In this problem we will explore the performance of locks with the coarse directory protocol (Handout #6). Using the test&set atomic instruction, a lock can be implemented two ways (Method A and Method B).

Method A (test&set): / Method B (test&test&set):
lock(lk)
grabbed = 1
while grabbed == 1
test&set(lk, grabbed) / lock(lk)
grabbed = 1
while grabbed == 1
if M[lk] == 0
test&set(lk, grabbed)

Test&set(m,R) is implemented in hardware by requesting the line that holds m with an ExReq. When the CPU gets that line, it checks if M[m] is 0, and if so, it sets it. Once the CPU gets the line with m, it buffers other coherence protocol requests for the line until the atomic test&set has completed.

For this problem, consider two levels of contention:

· Low Contention: Only 1 CPU is attempting to acquire the lock, which is currently unlocked but is in the cache of the last processor to acquire the lock.

· High Contention: N CPUs are attempting to acquire the lock. On average a CPU will have to retry r times. The successful CPU will never be the same as the last CPU to acquire the lock.

With Method B, you can assume that even under high contention, if the if succeeds, no other CPU will request the line exclusively during the time interval between the if and the test&set.

Problem Q6.3.A / 9 points

The cache block that holds the lock is currently in a remote cache. When attempting to grab the lock, consider the qualitative number of coherence messages required and their performance implications. Which lock method (A or B) is better under each level of contention? Explain.

i) Low Contention (Method A or Method B better?)

Under low contention Method A will be faster since it only takes one ExReq, instead of a ShReq and a ExReq.

ii) High Contention (Method A or Method B better?)

While many processors are contending for the lock, it is better if they use ShReq because that way many processors can read that the lock is taken without yanking it out of the cache that is using it with a ExReq.

Problem Q6.3.B / 9 points

The lock is used to provide mutual exclusion for a separate data object.
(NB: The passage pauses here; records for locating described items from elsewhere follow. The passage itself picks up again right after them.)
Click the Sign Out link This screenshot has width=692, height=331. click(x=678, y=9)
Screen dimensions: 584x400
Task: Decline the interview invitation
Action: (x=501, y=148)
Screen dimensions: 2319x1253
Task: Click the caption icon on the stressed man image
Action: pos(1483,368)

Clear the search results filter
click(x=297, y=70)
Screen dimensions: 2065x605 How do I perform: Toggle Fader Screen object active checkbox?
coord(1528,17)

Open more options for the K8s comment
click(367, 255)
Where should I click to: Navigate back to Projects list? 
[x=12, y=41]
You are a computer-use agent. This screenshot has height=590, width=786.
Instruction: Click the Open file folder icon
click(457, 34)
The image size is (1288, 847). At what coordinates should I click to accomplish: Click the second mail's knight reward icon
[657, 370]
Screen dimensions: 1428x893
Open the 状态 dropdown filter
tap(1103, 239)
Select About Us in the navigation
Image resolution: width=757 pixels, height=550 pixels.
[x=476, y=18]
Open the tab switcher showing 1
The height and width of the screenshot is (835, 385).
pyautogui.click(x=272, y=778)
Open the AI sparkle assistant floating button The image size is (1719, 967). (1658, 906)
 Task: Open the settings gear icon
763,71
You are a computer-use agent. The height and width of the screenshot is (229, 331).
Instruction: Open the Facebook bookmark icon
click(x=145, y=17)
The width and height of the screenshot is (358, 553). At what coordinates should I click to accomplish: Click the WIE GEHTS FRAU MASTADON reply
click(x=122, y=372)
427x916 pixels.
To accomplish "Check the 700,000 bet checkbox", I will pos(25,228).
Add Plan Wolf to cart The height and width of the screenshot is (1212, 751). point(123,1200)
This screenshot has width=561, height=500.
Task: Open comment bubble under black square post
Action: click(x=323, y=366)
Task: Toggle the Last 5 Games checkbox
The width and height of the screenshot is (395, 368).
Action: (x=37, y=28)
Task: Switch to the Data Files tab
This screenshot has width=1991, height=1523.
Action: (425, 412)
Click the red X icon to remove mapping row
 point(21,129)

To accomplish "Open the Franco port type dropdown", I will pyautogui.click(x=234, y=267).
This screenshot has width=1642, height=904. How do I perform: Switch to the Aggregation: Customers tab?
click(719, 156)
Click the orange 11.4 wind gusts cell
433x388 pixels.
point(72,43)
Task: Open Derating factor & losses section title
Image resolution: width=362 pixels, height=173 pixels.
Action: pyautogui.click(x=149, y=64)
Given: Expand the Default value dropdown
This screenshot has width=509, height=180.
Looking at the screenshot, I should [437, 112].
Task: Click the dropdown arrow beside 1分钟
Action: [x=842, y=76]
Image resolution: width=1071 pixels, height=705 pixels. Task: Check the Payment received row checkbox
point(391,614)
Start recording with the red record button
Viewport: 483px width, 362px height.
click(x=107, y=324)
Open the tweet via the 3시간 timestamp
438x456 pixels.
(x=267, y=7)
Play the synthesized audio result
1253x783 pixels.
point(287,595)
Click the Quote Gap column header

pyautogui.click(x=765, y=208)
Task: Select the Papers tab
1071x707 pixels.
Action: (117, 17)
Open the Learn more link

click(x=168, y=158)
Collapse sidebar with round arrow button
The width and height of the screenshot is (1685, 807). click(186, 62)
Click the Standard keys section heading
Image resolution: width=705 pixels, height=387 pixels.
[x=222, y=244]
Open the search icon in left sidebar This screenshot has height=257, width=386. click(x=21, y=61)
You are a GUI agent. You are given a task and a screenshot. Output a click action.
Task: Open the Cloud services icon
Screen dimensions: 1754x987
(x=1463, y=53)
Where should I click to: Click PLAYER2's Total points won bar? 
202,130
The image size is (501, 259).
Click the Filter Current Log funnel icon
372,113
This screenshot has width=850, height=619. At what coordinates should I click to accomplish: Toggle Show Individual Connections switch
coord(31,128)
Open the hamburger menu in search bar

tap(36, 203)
Each CPU will attempt to acquire the lock, and once it does it will: read the data, modify the data, and release the lock. For Method A under each level of contention, is it better for the lock and data object to be in the same cache line or on different cache lines? For this process, consider the qualitative number of coherence messages required and their performance implications. Explain your reasoning.

i) Low Contention (Separate lines better or same line better)

If they are in the same line, it is faster because with one request it can get the lock and the data.

ii) High Contention (Separate lines better or same line better)

Under high contention, its better if caches compete over the lock line, so the CPU with the lock can modify the data without contention.

Problem Q6.3.C / 9 points

If the lock and data are in different cache lines, which locking method is better? For this problem, consider the qualitative number of coherence messages required and their performance implications. Which lock method is better under each level of contention? Explain.

i) Low Contention (Method A or Method B better?)

Like Q6.3.A.i, Method A is faster because it requires only one request to get the lock.

ii) High Contention (Method A or Method B better?)

Like Q6.3.A.ii, under high contention, its better for CPUs to test the lock first with a ShReq.